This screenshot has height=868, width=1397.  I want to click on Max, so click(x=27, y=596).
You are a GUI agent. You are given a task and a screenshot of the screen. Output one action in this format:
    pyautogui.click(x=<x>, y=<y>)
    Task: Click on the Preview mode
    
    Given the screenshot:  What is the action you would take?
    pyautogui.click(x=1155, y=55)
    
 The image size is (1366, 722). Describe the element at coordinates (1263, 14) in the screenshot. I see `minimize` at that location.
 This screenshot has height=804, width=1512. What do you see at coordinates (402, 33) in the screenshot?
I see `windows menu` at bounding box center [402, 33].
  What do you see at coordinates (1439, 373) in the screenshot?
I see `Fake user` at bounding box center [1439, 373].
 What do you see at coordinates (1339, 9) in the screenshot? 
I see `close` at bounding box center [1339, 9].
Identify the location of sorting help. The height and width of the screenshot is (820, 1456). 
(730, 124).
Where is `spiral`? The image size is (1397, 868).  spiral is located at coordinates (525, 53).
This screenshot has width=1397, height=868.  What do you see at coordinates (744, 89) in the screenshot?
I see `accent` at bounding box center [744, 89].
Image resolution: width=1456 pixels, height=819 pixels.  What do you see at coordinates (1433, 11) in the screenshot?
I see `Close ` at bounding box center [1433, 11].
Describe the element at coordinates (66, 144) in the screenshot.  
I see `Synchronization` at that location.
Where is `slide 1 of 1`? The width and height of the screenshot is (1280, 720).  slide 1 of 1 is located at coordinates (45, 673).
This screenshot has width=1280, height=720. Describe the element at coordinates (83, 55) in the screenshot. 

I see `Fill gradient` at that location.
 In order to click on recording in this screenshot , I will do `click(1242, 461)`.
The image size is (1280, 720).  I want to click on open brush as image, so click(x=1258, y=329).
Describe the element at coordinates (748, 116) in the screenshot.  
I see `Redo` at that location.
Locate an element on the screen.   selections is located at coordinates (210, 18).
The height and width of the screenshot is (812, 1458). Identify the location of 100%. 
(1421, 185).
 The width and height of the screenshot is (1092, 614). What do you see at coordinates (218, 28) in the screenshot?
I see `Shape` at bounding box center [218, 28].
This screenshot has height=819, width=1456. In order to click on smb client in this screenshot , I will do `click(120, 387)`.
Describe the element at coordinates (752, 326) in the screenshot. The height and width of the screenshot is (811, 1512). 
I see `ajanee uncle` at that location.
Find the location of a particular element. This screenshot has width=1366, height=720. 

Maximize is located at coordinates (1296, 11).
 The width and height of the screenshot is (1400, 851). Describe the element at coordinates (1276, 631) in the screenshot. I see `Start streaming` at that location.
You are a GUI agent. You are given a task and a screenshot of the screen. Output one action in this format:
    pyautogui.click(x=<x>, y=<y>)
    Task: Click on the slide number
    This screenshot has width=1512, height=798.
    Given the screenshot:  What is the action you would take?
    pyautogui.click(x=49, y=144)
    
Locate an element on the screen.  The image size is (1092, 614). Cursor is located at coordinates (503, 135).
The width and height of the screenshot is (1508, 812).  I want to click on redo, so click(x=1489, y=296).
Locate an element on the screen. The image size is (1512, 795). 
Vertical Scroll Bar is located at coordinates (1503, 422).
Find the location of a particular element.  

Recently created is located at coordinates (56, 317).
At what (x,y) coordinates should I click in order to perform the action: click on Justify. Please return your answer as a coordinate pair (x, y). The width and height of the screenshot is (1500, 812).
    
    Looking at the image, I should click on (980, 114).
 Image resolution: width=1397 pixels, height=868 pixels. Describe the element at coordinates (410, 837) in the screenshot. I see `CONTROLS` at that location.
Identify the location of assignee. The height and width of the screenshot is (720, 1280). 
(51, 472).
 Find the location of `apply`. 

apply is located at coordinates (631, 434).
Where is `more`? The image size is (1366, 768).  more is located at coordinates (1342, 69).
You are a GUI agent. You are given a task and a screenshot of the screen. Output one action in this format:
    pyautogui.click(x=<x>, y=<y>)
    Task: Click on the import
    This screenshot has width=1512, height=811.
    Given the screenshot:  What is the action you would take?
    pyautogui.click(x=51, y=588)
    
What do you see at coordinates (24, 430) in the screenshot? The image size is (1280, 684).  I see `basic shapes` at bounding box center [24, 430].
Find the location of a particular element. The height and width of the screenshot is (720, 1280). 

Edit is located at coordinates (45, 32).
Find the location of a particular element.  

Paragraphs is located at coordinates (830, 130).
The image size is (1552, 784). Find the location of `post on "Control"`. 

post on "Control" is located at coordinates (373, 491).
_ _ _ _ _
*WHAT IS EXPECTED*
Find every line in the records above that contains the word "Where", and copy each of those lines in full.

*WRITTEN RESPONSE*
Where is `spiral`? The image size is (1397, 868).  spiral is located at coordinates (525, 53).
Where is `slide 1 of 1`? The width and height of the screenshot is (1280, 720).  slide 1 of 1 is located at coordinates (45, 673).
Where is `more`? The image size is (1366, 768).  more is located at coordinates (1342, 69).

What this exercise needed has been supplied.